Start DOCUMENT PASSAGE
Former Celtics player Chris Herren remembers sitting in his Fall River high school gym in 1994 when a recovering addict came to warn students about drugs and alcohol.
Nearly 30 years later, Herren was in the Marblehead High School gym, sharing his own story of losing almost everything to addiction. Later the same day, Jan. 10, he spoke to parents.

“We put way too much energy and effort into talking about the worst day, and we forget about the first day,” he said, explaining why he talks to students about small, stupid choices that can change your life forever.
Hoop dreams
A star high school basketball player, Herren went on to play in college and the NBA with the Denver Nuggets and the Celtics. But by 24 years old, drugs had killed his career.
Herren started drinking his father’s Miller Lights (his dad is also an alcoholic) and smoking marijuana as a freshman in high school.
“It was swept under the rug, as long as you were winning,” he said.
He tried cocaine at Boston College.
“I promised myself it would be just one line,” he said. “That one line took 14 years to walk away from.”
After failing drug tests, Herren was kicked out of B.C. and later went on to play at Fresno State.

He was drafted by the Nuggets and traded to the Celtics. Playing for the Cs had been his dream since he was a little boy.
“What should have been my dream come true, I knew in my heart was my nightmare beginning,” he said. At that point, he was spending $20,000 a month on Oxycontin.
He was cut from the Cs after one season and went to play in Europe, where he started using heroin.
Herren and his wife and young children came back to New England after 9/11, and he says spiraled downward, becoming a “street junkie.”
End DOCUMENT PASSAGE
Start ENTRIES SHOWN
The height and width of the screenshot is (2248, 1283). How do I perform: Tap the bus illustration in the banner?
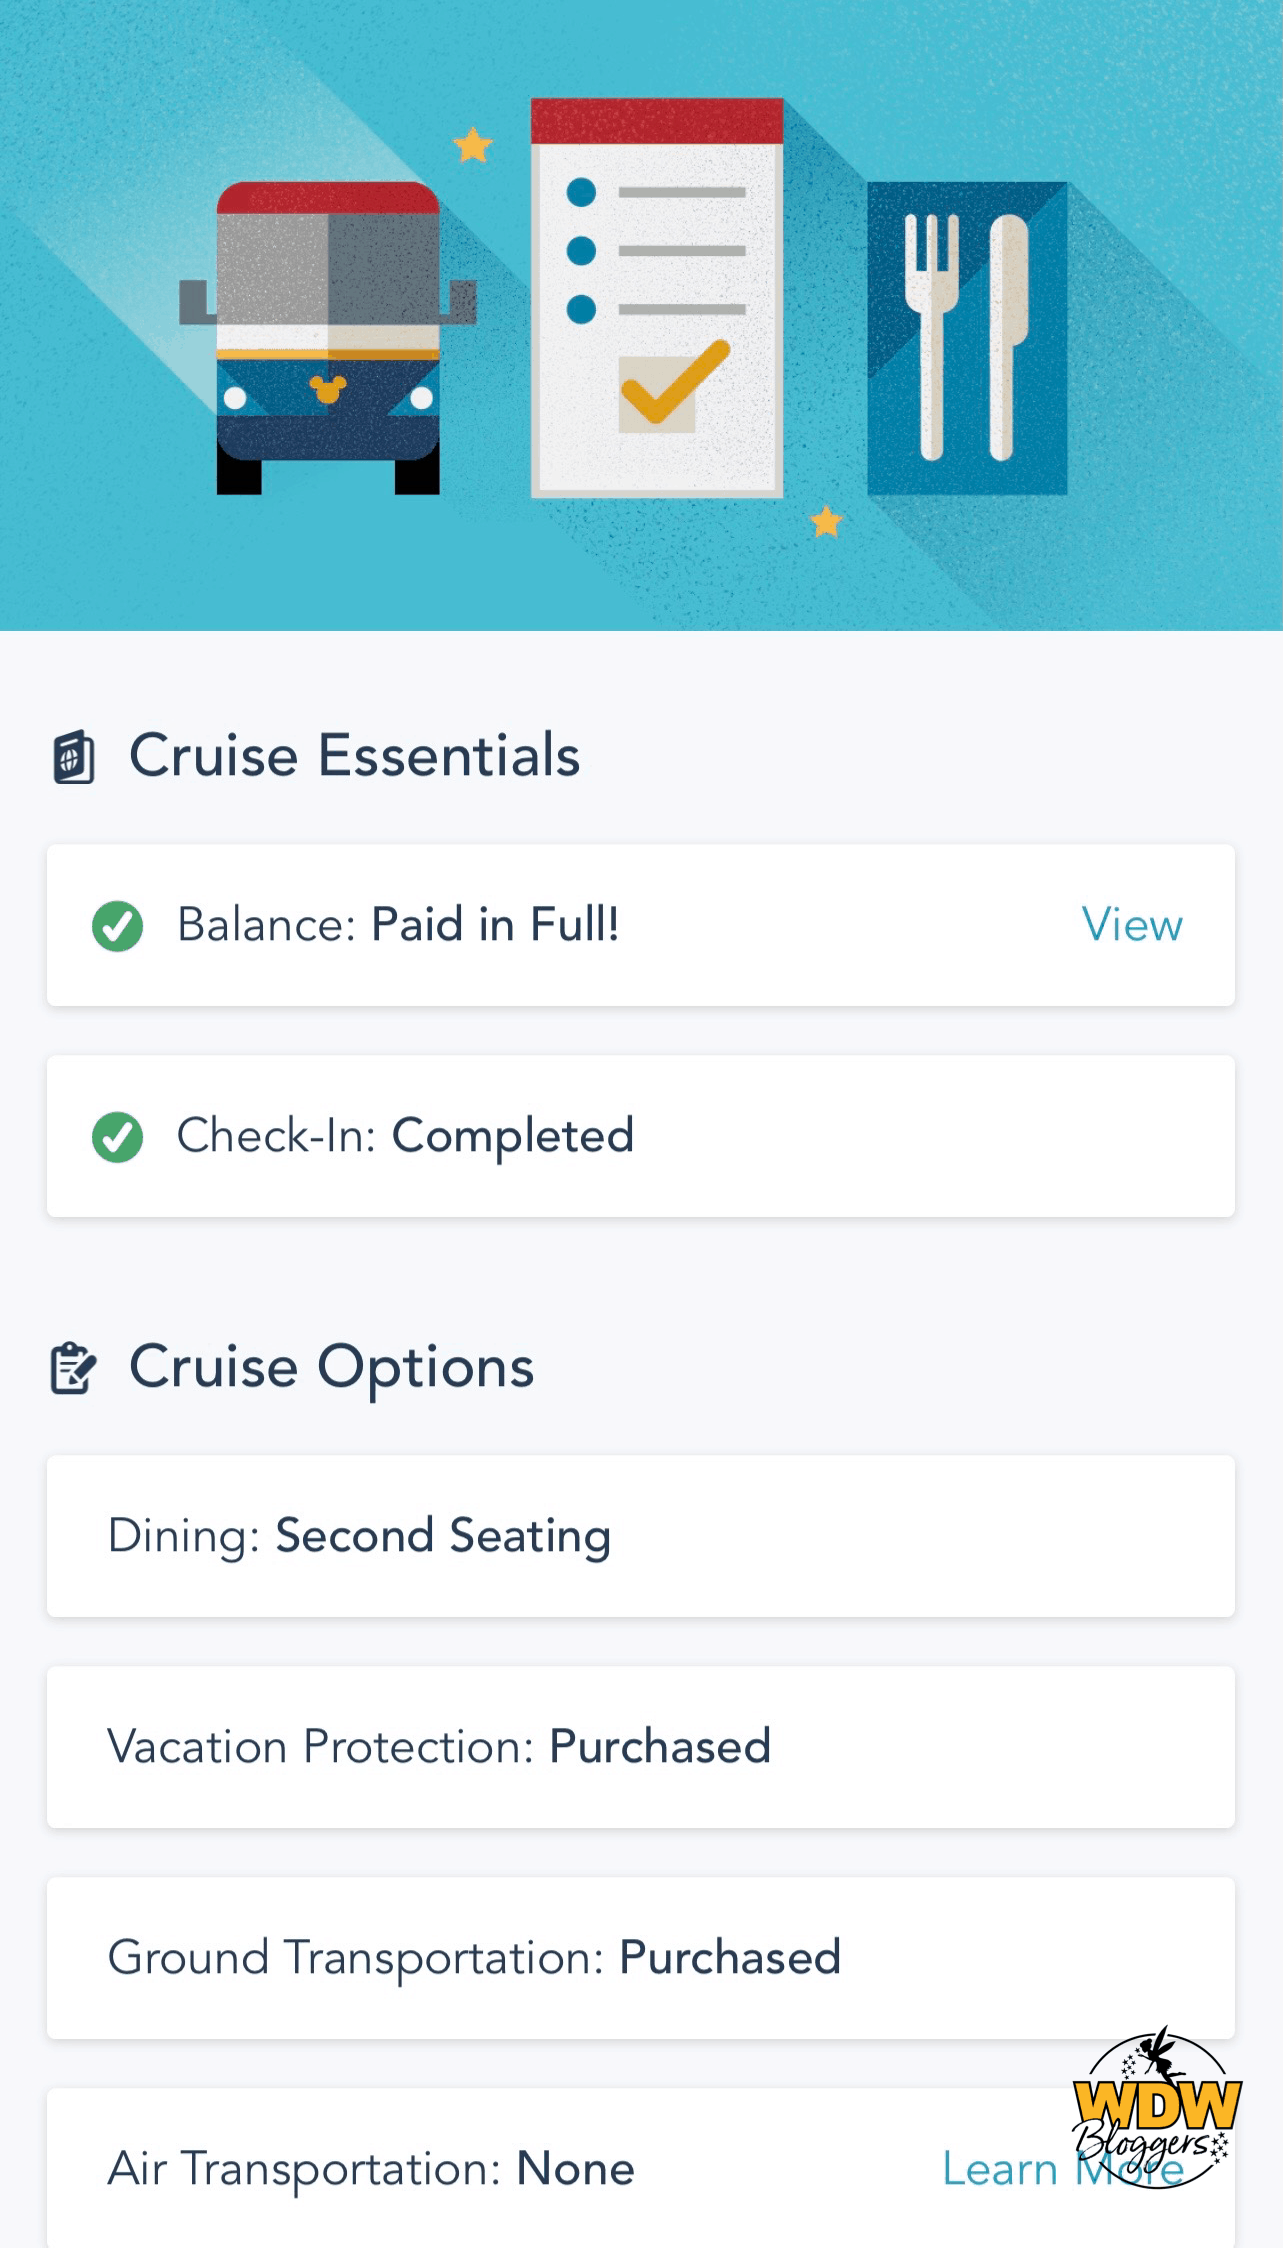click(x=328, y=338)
End ENTRIES SHOWN
Start ENTRIES SHOWN
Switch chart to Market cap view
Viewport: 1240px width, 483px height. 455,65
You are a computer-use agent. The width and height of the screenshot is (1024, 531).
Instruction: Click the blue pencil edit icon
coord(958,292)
End ENTRIES SHOWN
> _EXERCISES TO COMPLETE_:
a – Output the Chris Herren article from "Former Celtics player" to "drugs and alcohol.", word for word.
b – Resume the article on Chris Herren's addiction, continuing after its final sentence.
The records have no connection to the article on Chris Herren.

> _OUTPUTS BY TASK_:
a –
Former Celtics player Chris Herren remembers sitting in his Fall River high school gym in 1994 when a recovering addict came to warn students about drugs and alcohol.

b –
“In the morning, I would drive to Dunkin Donuts in Portsmouth, Rhode Island,” he said. “My drug dealer would pull up, and I would shoot up. Every single morning. I would lay my seat back and wait 10 minutes and then drive back home to my kids.”
One morning, though, Herren overdosed. He woke up to a police officer standing over him.
“You hit the woman in front of you,” the officer told him. “This little secret you’ve been living with is about to be a public tragedy.”
Herren bailed himself out… and immediately called his drug dealer.
‘By the grace of God…’
On June 4, 2008, Herren overdosed for the fourth time. His friend and former Nuggets teammate Chris Mullin called and offered to pay for Herren to enter his second rehab. Two months later, Herren remembers falling to his knees and praying.
“By the grace of God, Aug. 8, 2008, is still my sobriety date,” he said.
Herren eventually launched the Herren Project, and speaks to students, athletes and others across the country about his journey.
“We’ve given out $8 million in scholarships (to rehab) to 3,300 people that were just like me and had a family behind them with a broken heart, but had no resources to do anything about it,” he said. “Five years ago, we opened Herren Wellness, a treatment center in Seekonk.”
Herren’s treatment center helps people with all kinds of addictions.
“The scariest thing I see today at my center is little teenagers with cannabis-induced psychosis,” he said. “These 15-year-olds with their (vape) pens — they can’t function without them.”
Herren also spoke about his own three children, now 15, 22 and 24.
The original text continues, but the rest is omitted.